The kind of leadership we have will change, not because of the person in a position, but because of a new reality that will bring about new conditions for power-sharing in the organization and in the workplace.
We know for example that no one person, not even the CEO can make large scale change happen without engaging large parts, if not all, of the organisation. It is incredibly naive to think that positional authority is sufficient to engage people and get the best from them. In reality, leadership requires a broad skill set outside the traditional boundaries of formal authority and management.
For example, are we treated according to what we know and what we want to contribute or are we merely treated according to our position? Today organizations are managed by hierarchic structures, meaning that the people occupying superior positions manage people in subordinate positions. In other words, employees are treated according to their positions and not according to their competence, which makes absences caused by structural – and not personal – factors. It is the power structure of the organization that produces incompetence and ineffectiveness.

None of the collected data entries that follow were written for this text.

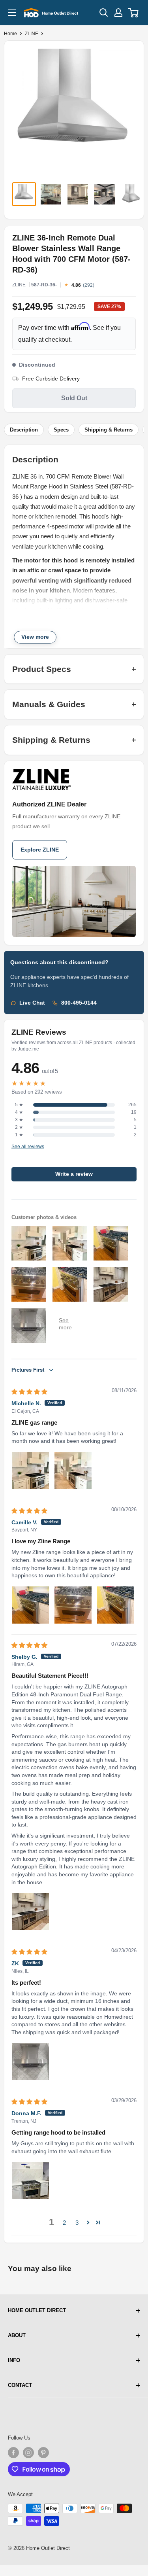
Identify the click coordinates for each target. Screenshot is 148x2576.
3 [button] (77, 2222)
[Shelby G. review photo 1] (30, 1912)
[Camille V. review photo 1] (30, 1605)
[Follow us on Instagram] (28, 2452)
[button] (88, 2222)
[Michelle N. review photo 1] (30, 1471)
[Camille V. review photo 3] (116, 1605)
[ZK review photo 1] (30, 2061)
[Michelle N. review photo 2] (73, 1471)
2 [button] (64, 2222)
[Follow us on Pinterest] (43, 2452)
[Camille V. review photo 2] (73, 1605)
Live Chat (32, 1003)
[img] (29, 1391)
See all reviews (27, 1146)
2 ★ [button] (19, 1127)
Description (24, 430)
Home (10, 33)
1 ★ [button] (19, 1135)
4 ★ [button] (19, 1112)
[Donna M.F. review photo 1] (30, 2180)
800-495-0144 (79, 1003)
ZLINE (31, 33)
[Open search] (103, 12)
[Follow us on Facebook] (13, 2452)
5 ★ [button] (19, 1104)
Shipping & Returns (108, 430)
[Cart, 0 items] (134, 12)
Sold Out (74, 398)
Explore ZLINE (40, 850)
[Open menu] (12, 12)
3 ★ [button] (19, 1119)
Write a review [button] (74, 1174)
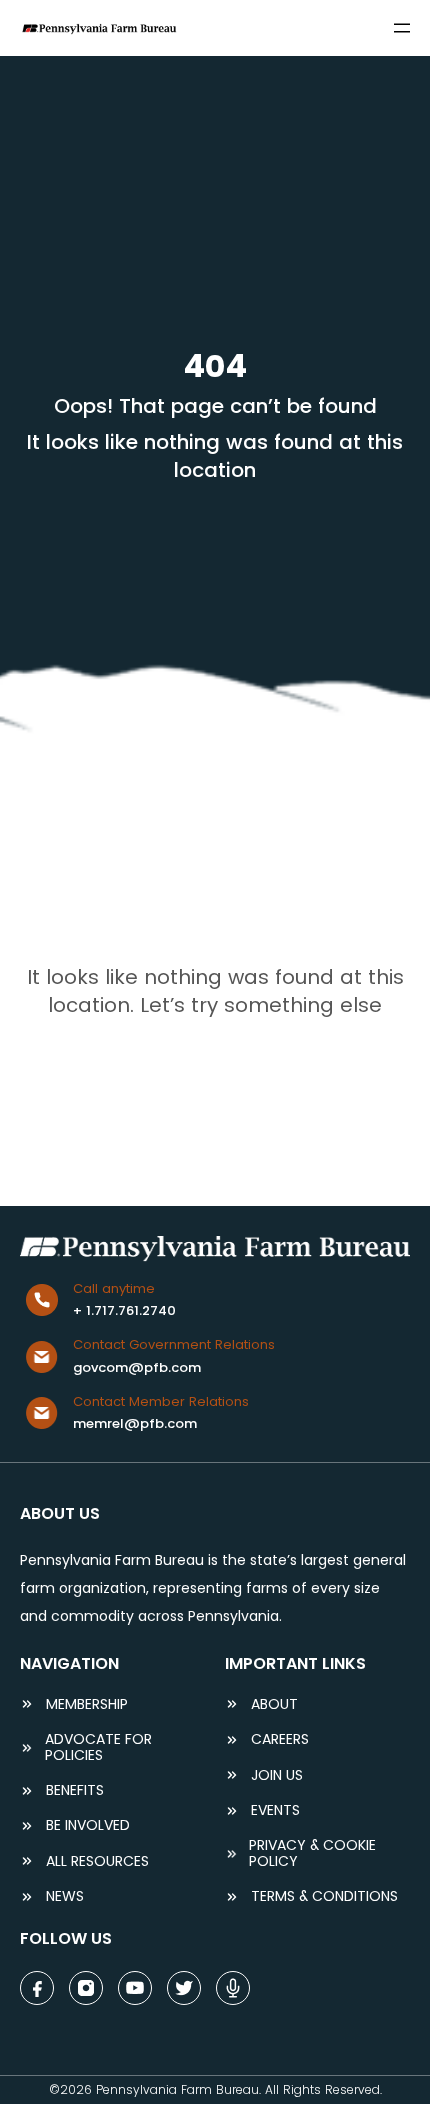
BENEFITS (75, 1790)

Why do we continue to behave in this way and reinforce tradtional power structures? If we take a closer look at the evolutionary traits of the hierarchic structure, the superior positions prove increasingly valuable in terms of wages, superannuation, benefits and other privileged arrangements. The leaders have a lot to gain by protecting and defending their positions against internal and external threats and they have a lot to lose if they don’t. It is also how we were managed, and how our manager’s managed them and so on.

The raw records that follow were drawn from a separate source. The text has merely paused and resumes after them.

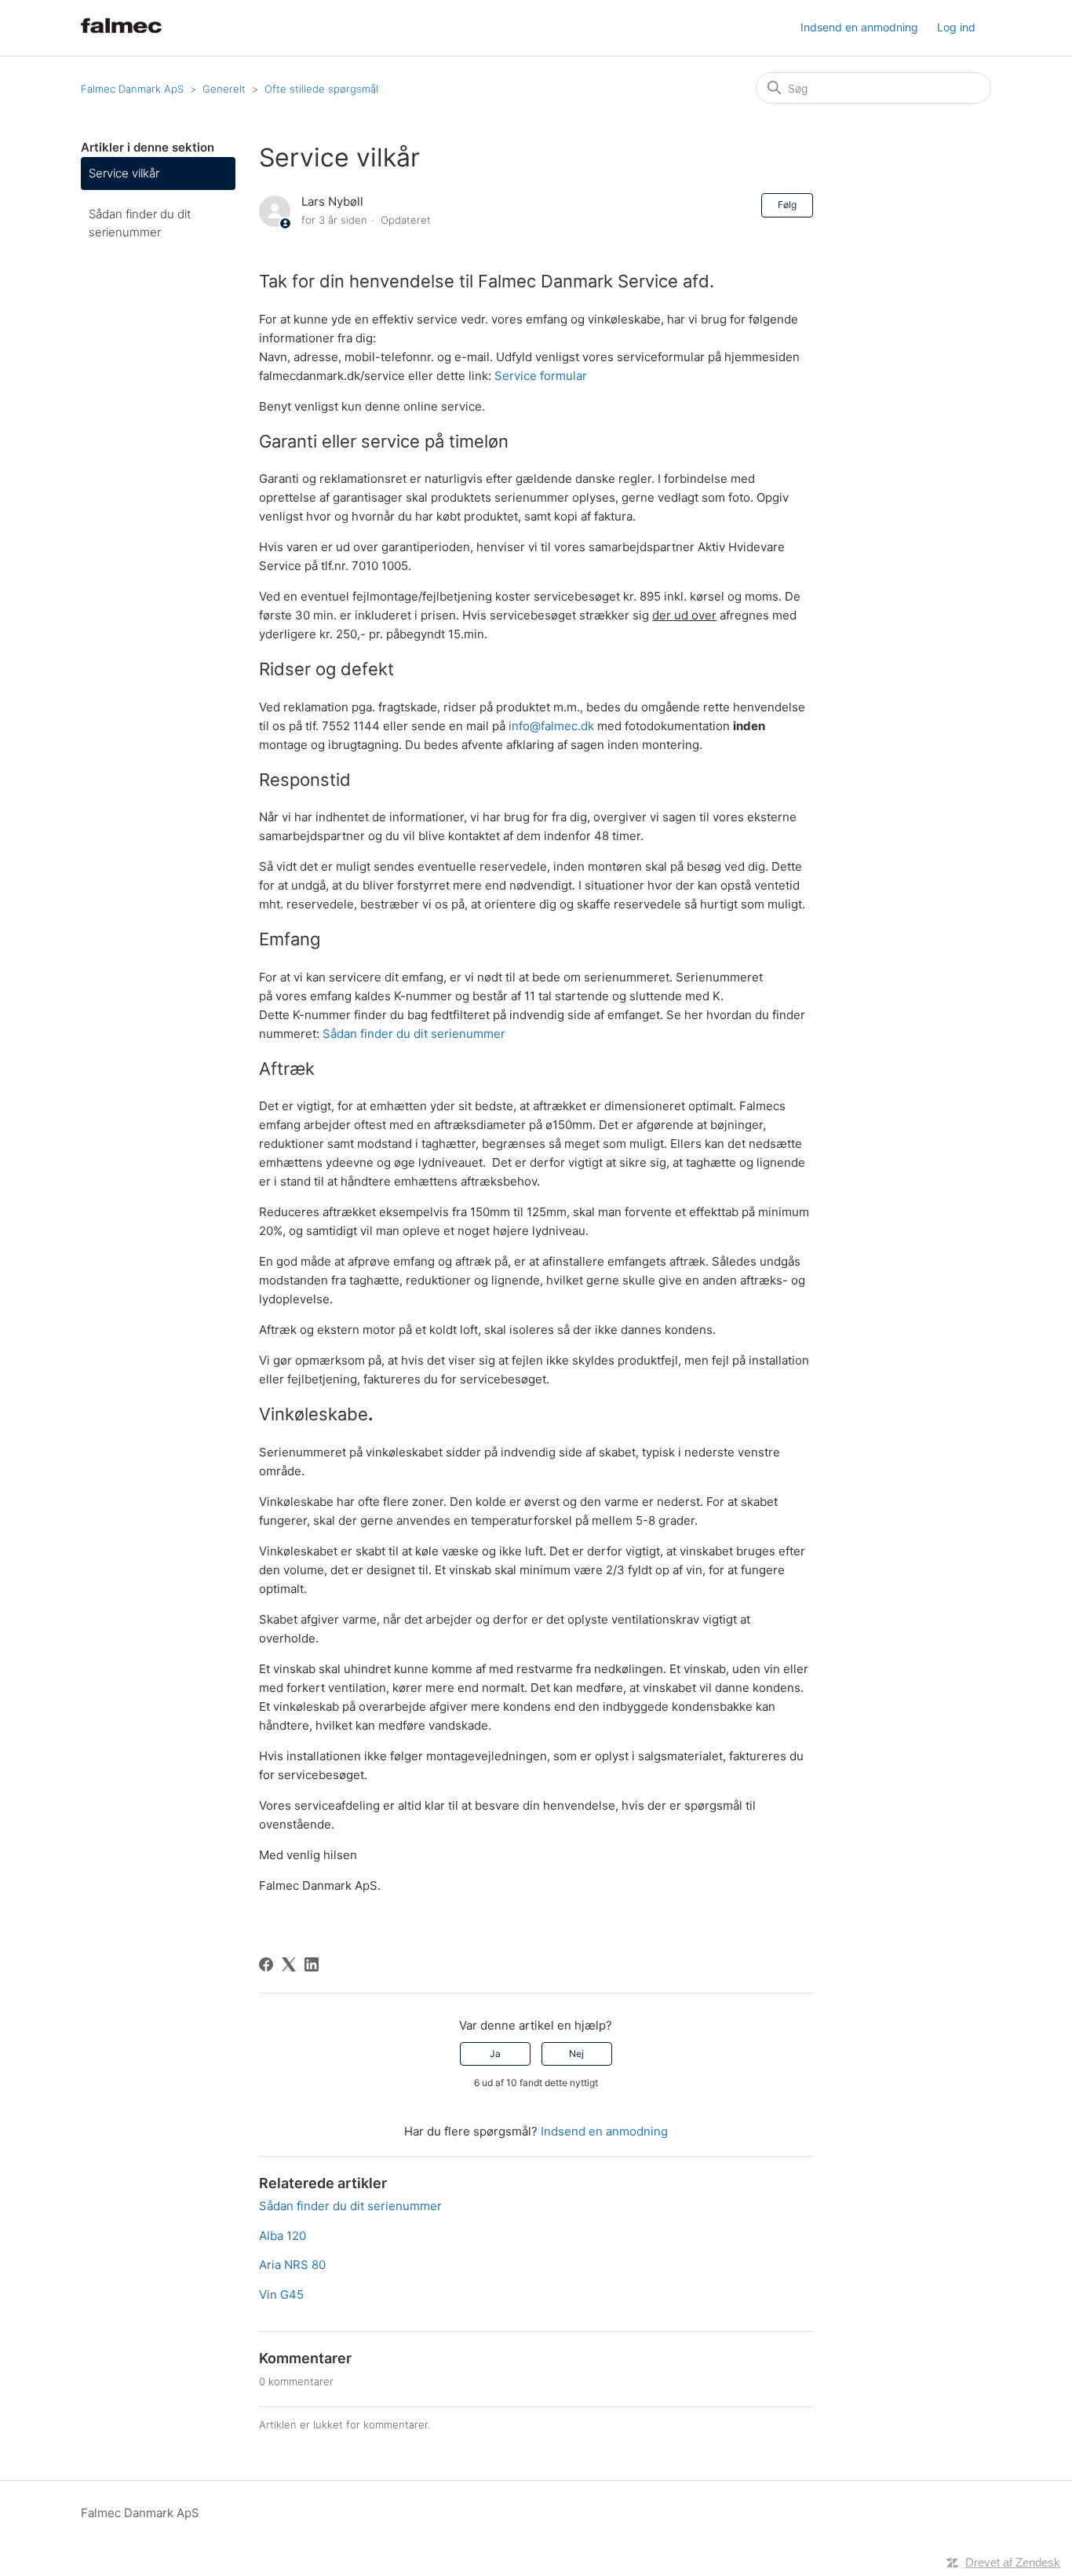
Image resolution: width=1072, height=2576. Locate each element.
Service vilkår (124, 173)
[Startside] (121, 35)
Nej (576, 2053)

Let me be clear about one thing – I am not advocating a ‘free-for-all-do-what-you-want’ style of management. What I am advocating however is a move to a values-based culture where there are high levels of respect and trust, where communication is real and transparent, and where people’s talents and strengths are leveraged rather than stifled. In fact, the real sign that an organisation is moving beyond the realm of command and control management is where leaders can successfully do one thing – generate leadership right through the organisation. It is only then that major change, exquisite strategy execution and highly engaged people is a possibility.
In fact, even on the battlefield there is lots of evidence to show it’s not always the best leadership approach (the German army was renowned for giving it’s soldiers authority on the front line), so why do we continue to adhere to it in organisations? Who knows – if we can move to a different paradigm in organisations, the flashing lights and other broken systems and processes might just get the attention they deserve.